Une situation exceptionnelle commande des mesures exceptionnelles. «Qu'est-ce que je réponds à ma mère qui me dit: J'ai survécu au tremblement de terre, mais là, je vais mourir de faim?» La question troublante posée à Marjorie Villefranche, de la Maison d'Haïti à Montréal, illustre bien le désarroi de la communauté haïtienne et l'urgence d'agir. Or, pour l'heure, comme l'a bien dit Mme Villefranche, Ottawa n'a offert qu'une «réponse froide et administrative» au désarroi de la communauté.

Pour le moment, le chemin tracé par les autorités canadiennes pour les Haïtiens qui voudraient trouver refuge au Canada reste semé d'embûches. En fait, il y a tant d'embûches que le ministre lui-même n'ose pas dire dans combien de temps les premiers Haïtiens qui bénéficieront d'un «traitement prioritaire» pourront mettre les pieds au Canada. Plus de quelques jours, mais moins de quelques années, a-t-il dit.

Survivre à un tremblement de terre est une chose. Survivre au dédale administratif d'Immigration Canada en est une autre. Quand on sait que le traitement des demandes prend déjà au moins deux ans quand tout va bien, on se demande ce que ce sera maintenant que les documents de milliers d'Haïtiens sont perdus dans les décombres.

Officiellement, Ottawa dit donc vouloir accélérer le traitement des demandes de réunification familiale. Dans les faits, les règles demeurent les mêmes, c'est-à-dire beaucoup trop restrictives dans les circonstances. Documents perdus ou pas, Immigration Canada n'entend pas par exemple alléger les examens de sécurité requis pour toute personne qui veut immigrer au pays. Or, ces contrôles prennent déjà beaucoup de temps et coûtent très cher. Ils en prendront sans doute encore plus faute de documents officiels.

On dira bien sûr qu'il serait risqué d'escamoter l'étape des examens de sécurité. Mais, comme me l'a rappelé hier le professeur de droit international François Crépeau, il y a une part d'hypocrisie dans le discours actuel sur la sécurité aux frontières. «Les États utilisent beaucoup les contrôles de sécurité de façon rhétorique pour rassurer les populations contre des tas de risques réels ou imaginaires. Mais en fait, ce n'est pas par les règles d'immigration que notre sécurité est assurée. C'est par le renseignement de sécurité, par l'infiltration, par les taupes.»

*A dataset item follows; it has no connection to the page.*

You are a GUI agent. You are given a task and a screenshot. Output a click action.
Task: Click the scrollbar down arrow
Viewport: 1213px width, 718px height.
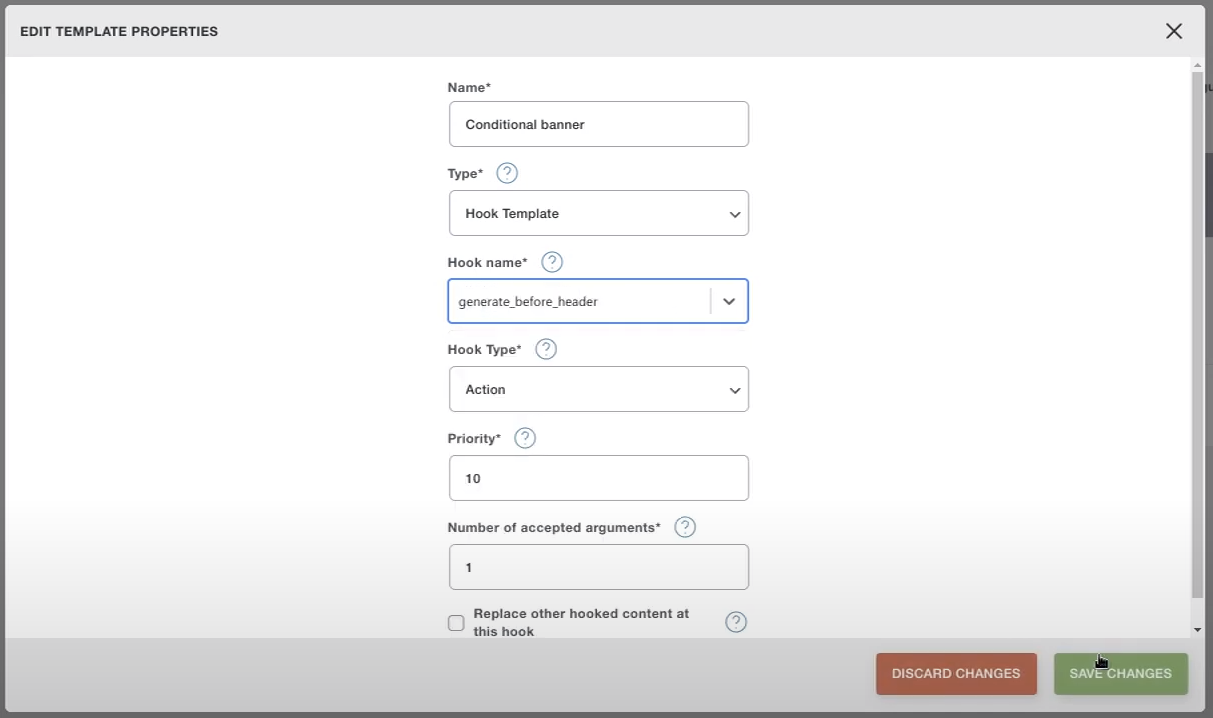(x=1196, y=630)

Si les autorités canadiennes voulaient vraiment faciliter la venue au pays de victimes du tremblement de terre, elles pourraient très bien alléger les contrôles de sécurité pour un certain nombre de familles éprouvées.

Autre obstacle qui risque de ralentir le traitement «accéléré»: Citoyenneté et Immigration Canada refuse de renoncer aux examens médicaux obligatoires pour qui veut immigrer au pays. À l'heure où Haïti a plus que jamais besoin de personnel soignant pour les victimes du tremblement de terre, va-t-on vraiment demander à des médecins capables de sauver des vies de faire des examens médicaux de routine pour Immigration Canada? Ne pourrait-on pas plutôt délivrer des visas temporaires afin que les victimes puissent arriver ici le plus vite possible, quitte à passer l'examen médical à leur arrivée?

Le gouvernement canadien pourrait à tout le moins être cohérent et offrir aux Haïtiens le traitement que l'on avait offert aux victimes du tsunami en janvier 2005. On avait alors accepté de considérer cas par cas les demandes de parrainage de membres de la famille élargie. Ottawa refuse de le faire pour les Haïtiens, malgré les pressions de Québec pour élargir les critères de réunification familiale. Si on suit les règles actuelles, un Canadien d'origine haïtienne qui souhaiterait par exemple faire venir ici son frère, sa soeur ou sa tante dans le besoin ne le peut pas. Pourquoi?

Au lendemain du tsunami, Ottawa avait aussi levé tous les frais de traitement des demandes pour les ressortissants des pays touchés. Immigrer au Canada coûte cher. Si on veut vraiment faciliter la venue d'Haïtiens éprouvés par le séisme, pourquoi n'a-t-on pas fait de même? Qu'attend-on au juste?

C'est très gentil d'ouvrir la porte aux victimes du tremblement de terre. Encore faudrait-il que ces gens puissent vraiment se frayer un chemin jusqu'à la porte.